If one considers 27th December, 2002 as the date on which the property had been transferred or that a right in the property had been transferred, the appellants would become entitled to the benefit under Section 54 of the Act. So as to substantiate his submissions, learned counsel for the appellants had submitted that the appellants wanted to transfer the property in question and therefore, they had entered into an agreement to sell on 27th December, 2002, but unfortunately they could not execute the sale deed on account of the litigation which was pending in respect of the property in question and due to an order restraining the appellants from dealing with the property.

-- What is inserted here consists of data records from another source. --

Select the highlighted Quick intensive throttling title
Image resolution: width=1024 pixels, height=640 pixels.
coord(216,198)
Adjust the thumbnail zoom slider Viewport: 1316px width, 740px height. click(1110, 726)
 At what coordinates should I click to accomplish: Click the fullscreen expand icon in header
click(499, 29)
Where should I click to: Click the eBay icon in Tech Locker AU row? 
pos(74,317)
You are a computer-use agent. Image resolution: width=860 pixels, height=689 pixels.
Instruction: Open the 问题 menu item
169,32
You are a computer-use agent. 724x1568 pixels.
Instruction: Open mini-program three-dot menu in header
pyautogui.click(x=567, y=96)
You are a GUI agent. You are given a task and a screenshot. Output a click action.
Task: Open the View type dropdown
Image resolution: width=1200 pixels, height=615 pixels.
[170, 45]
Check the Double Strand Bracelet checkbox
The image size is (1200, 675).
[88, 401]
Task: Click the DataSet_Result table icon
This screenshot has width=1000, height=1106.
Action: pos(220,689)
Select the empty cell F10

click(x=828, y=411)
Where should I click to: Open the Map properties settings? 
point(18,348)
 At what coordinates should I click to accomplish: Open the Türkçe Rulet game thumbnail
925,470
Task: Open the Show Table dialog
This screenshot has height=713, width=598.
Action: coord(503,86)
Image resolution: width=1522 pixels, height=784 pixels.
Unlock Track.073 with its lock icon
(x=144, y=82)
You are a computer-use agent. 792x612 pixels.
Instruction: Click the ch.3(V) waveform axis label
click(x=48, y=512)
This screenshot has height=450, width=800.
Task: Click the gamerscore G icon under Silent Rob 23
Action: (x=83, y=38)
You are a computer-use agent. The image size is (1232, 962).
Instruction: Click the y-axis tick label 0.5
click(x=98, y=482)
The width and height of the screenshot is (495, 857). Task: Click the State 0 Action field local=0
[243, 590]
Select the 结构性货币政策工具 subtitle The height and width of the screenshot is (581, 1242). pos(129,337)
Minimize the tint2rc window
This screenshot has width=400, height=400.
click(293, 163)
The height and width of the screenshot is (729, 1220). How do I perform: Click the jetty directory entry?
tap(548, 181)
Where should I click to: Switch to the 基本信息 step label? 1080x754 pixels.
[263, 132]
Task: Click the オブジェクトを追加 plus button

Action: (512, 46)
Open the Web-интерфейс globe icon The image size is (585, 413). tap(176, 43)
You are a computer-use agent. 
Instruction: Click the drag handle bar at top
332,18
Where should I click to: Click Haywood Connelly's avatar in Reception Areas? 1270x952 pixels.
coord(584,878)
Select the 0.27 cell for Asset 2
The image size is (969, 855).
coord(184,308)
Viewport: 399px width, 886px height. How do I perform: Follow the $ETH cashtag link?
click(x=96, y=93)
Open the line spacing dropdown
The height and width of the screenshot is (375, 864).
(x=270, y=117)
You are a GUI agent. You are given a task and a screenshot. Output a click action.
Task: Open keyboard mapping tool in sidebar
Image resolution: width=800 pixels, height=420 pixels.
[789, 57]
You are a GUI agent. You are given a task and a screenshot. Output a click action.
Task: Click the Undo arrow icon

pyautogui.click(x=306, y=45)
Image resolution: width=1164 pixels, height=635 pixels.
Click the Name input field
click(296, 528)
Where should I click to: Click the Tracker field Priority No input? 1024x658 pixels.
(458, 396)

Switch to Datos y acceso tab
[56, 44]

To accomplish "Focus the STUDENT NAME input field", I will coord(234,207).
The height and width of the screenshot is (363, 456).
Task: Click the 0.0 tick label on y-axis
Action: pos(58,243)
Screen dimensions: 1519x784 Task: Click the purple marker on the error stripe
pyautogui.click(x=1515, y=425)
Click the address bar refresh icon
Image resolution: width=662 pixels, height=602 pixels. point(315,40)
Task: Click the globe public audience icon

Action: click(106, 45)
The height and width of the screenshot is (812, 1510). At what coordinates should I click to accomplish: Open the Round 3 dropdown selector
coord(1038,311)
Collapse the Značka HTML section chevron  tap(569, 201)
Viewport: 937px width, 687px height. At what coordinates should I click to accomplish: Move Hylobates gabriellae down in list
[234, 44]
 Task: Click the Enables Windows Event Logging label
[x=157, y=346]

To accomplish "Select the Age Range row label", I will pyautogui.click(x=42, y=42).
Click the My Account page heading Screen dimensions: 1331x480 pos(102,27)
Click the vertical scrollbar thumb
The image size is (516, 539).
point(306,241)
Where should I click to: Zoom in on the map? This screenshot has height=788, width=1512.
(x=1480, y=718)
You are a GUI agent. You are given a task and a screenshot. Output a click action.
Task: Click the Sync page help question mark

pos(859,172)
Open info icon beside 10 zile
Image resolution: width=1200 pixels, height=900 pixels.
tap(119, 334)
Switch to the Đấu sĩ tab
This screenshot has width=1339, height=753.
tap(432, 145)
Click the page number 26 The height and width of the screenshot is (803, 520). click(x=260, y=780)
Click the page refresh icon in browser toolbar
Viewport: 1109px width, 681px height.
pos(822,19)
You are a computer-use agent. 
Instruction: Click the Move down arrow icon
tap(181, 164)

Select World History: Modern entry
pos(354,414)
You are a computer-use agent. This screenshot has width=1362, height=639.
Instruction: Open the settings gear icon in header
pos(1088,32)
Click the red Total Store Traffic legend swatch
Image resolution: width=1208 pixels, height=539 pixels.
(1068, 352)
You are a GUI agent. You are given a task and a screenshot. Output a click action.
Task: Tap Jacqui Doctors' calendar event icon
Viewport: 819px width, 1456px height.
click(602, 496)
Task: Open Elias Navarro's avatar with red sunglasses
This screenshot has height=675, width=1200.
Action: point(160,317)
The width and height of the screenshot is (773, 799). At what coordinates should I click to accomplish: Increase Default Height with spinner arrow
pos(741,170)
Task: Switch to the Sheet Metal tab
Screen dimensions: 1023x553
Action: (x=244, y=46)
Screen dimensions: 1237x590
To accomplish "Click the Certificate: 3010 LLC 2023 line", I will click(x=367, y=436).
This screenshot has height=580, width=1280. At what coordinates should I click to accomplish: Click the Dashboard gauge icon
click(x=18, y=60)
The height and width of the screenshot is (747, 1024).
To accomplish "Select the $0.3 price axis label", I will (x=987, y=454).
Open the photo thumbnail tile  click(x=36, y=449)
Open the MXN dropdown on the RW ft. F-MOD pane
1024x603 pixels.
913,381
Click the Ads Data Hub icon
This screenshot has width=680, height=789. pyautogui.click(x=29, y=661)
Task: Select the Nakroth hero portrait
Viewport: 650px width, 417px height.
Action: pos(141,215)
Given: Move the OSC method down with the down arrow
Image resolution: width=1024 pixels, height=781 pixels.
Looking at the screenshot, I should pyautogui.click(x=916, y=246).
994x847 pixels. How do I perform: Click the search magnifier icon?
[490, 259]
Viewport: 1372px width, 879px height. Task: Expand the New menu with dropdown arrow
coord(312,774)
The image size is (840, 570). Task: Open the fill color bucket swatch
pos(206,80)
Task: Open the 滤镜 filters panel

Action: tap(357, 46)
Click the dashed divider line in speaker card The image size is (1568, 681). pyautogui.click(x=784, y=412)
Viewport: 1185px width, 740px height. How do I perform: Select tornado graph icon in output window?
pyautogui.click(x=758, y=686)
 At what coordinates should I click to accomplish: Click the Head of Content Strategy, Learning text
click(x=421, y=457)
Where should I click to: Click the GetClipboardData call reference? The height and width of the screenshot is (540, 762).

In view of the order passed by the civil court, the appellants could not execute the sale deed and the delay was only on account of a factor which was beyond the control of the appellants. According to the learned counsel appearing for the appellants, the date on which the agreement to sell had been executed ought to have been treated as the date of transfer. He had referred to the provisions of Section 2(47) of the Act which defines the term “transfer”. The term “transfer” has been given an inclusive definition and according to the said definition, whenever there is an extinction of any right in respect of a capital asset, such an extinction would mean transfer of the property.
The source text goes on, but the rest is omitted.